[Stored records]
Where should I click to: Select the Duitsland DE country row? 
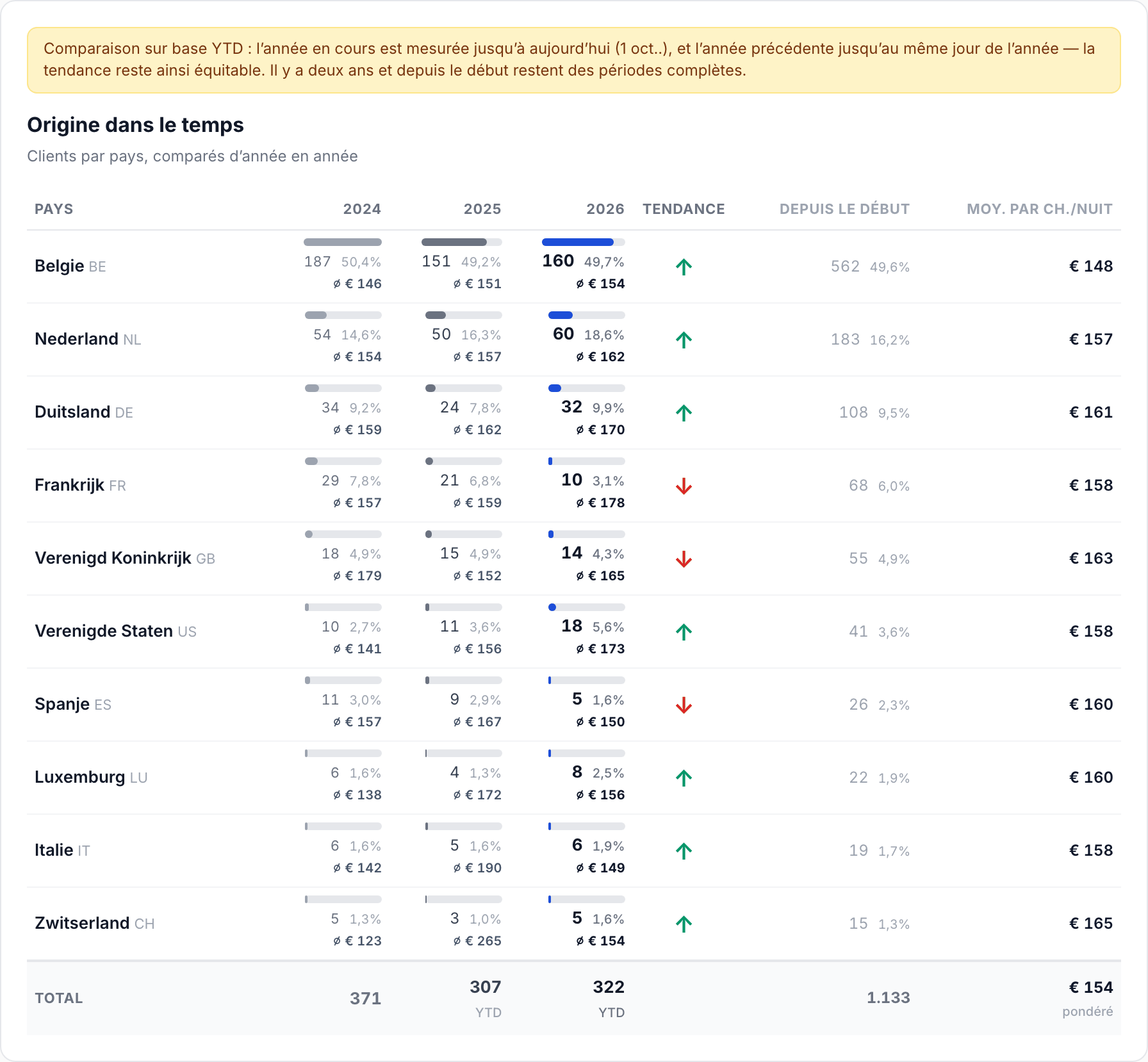tap(574, 413)
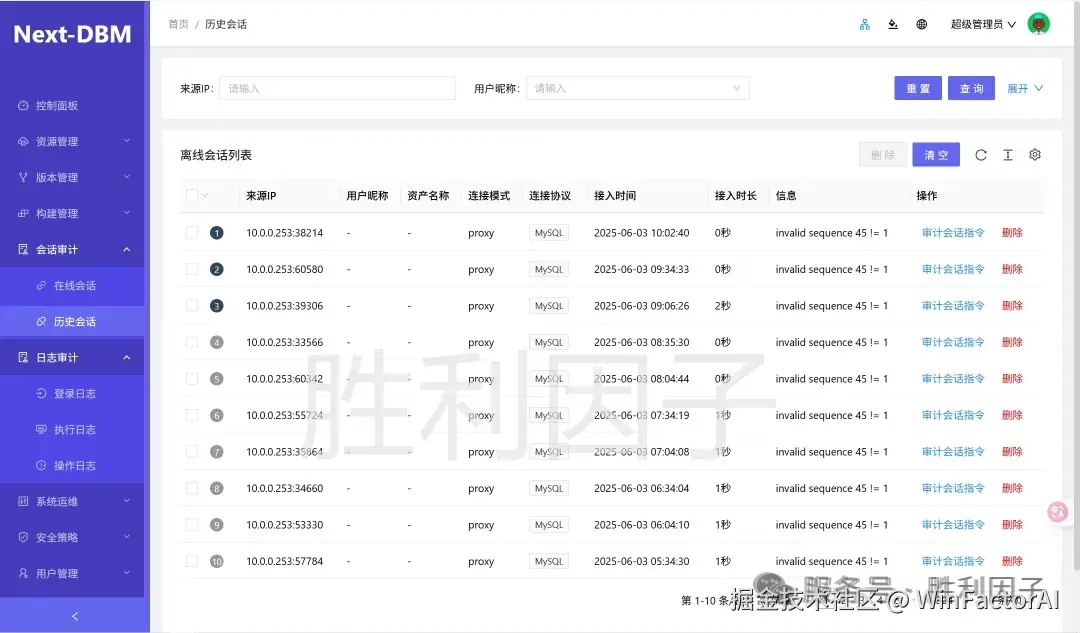Open the language switcher globe icon
This screenshot has height=633, width=1080.
tap(921, 23)

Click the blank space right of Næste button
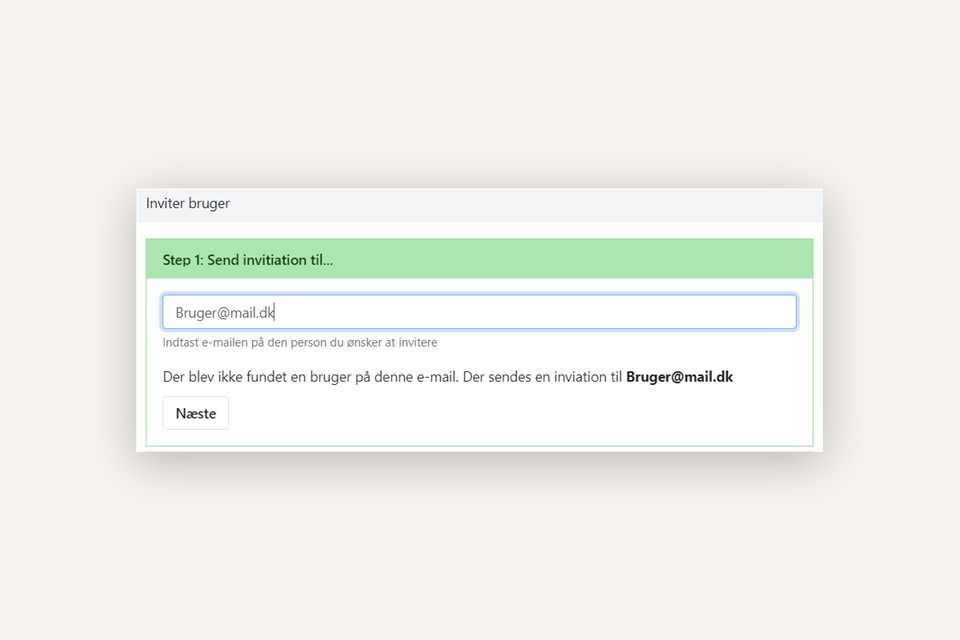(500, 413)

◆ **WORK TASK**:
Your answer must be the records above, copied exactly, with no pictures.

◆ **SOLUTION TO THE EXERCISE**:
Where should I click to: Select the Duitsland DE country row? 
tap(574, 413)
Open the language switcher globe icon
This screenshot has height=633, width=1080.
tap(921, 23)

Click the blank space right of Næste button
(500, 413)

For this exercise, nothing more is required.